ATV-3 Set To Provide ESA's Annual Service To The ISS

Ready For Launch Atop An Ariane 5 Booster March 9th

ESA’s third Automated Transfer Vehicle cargo ferry, Edoardo Amaldi, is ready for launch on an Ariane 5 to the International Space Station on March 9th from Europe’s Spaceport in Kourou, French Guiana. ATV Edoardo Amaldi follows the two highly successful supply missions carried out by ATV Jules Verne in March 2008 and ATV Johannes Kepler in February 2011.

ESA Image

ATV-3 is named after the Italian physicist and spaceflight pioneer Edoardo Amaldi. A founding father of the European Space Research Organisation – precursor of ESA – and the European Organization for Nuclear Research (CERN), Amaldi is famous for being part of the group that discovered slow neutrons. This third vessel in the ATV series is the first to have been processed and launched within the target rate of one per year.
 
This marks the start of ATV as an annual production-line supply vehicle for the Space Station, positioning Europe as an essential partner in operating the orbital outpost. The spaceship will deliver essential supplies and propellant as well as reboost the Station’s altitude.
 
The highly sophisticated spacecraft is the heaviest payload ever launched by Europe. It combines an autonomous free-flying platform, a maneuverable space vehicle and – when docked – a Space Station module. To achieve an automated docking under the very tight safety constraints imposed by human spaceflight rules, ATV carries high-precision navigation systems, highly redundant flight software and a fully independent and autonomous collision-avoidance system with its own power supplies, control and dedicated thrusters.

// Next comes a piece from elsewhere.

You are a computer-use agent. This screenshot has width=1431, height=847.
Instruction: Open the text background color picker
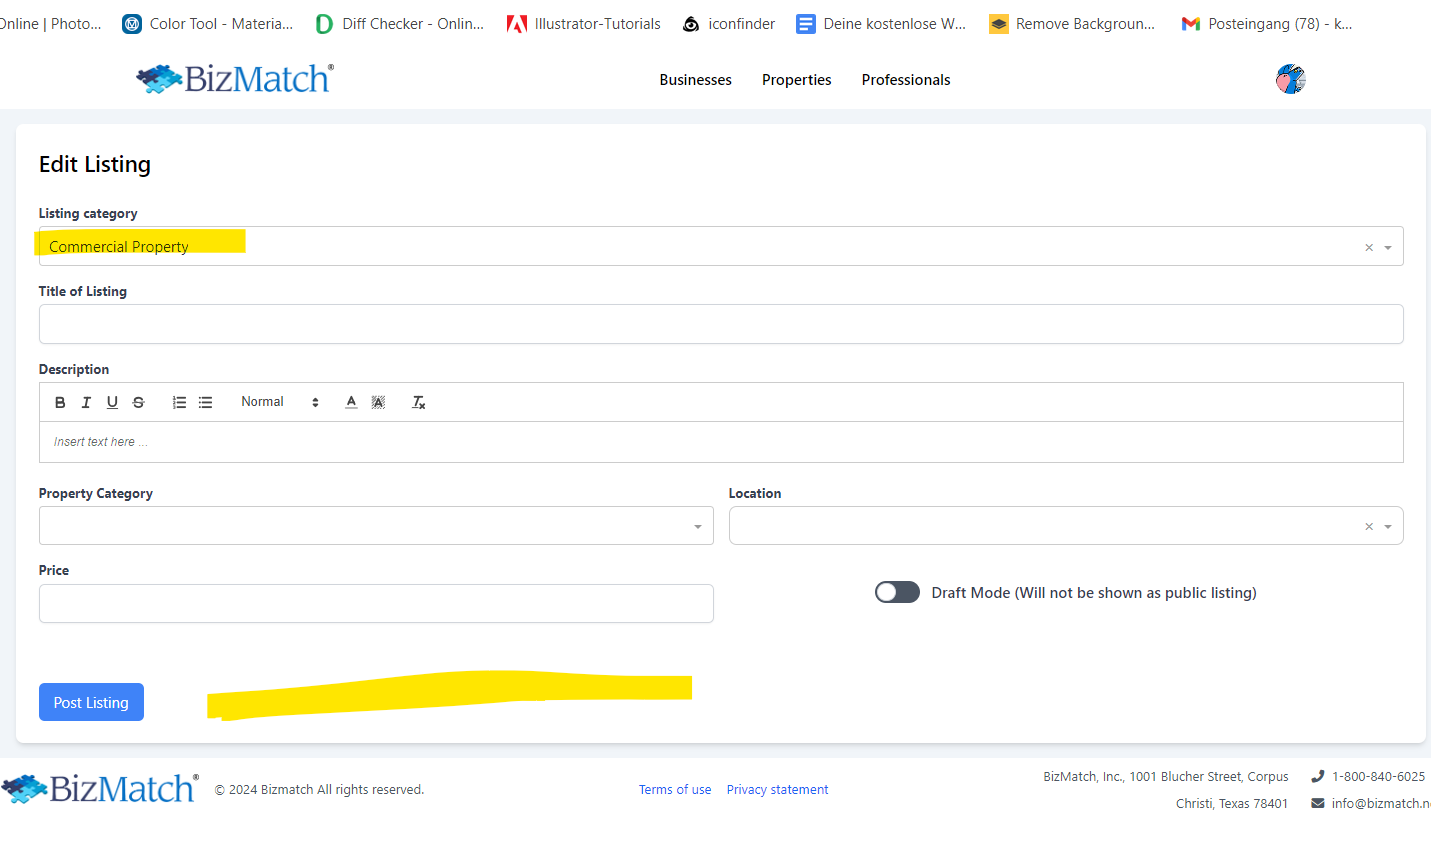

The Space Station depends on regular deliveries of experiment equipment and spare parts, as well as food, air and water for its crew. ATV-3 will deliver nearly 10,000 pounds of propellant, oxygen, air and water to the Station. Once docked, the propellant will be used by ATV’s own thrusters to raise the Station’s orbit periodically to compensate for the natural decay caused by atmospheric drag. ATV can also be used to move the Station out of the way of potentially dangerous space debris that come too close to the manned space complex.

Before leaving the Station, Edoardo Amaldi will be filled with waste bags and unwanted hardware by the crew. It will then be deorbited over the southern Pacific Ocean to burn up harmlessly in the atmosphere.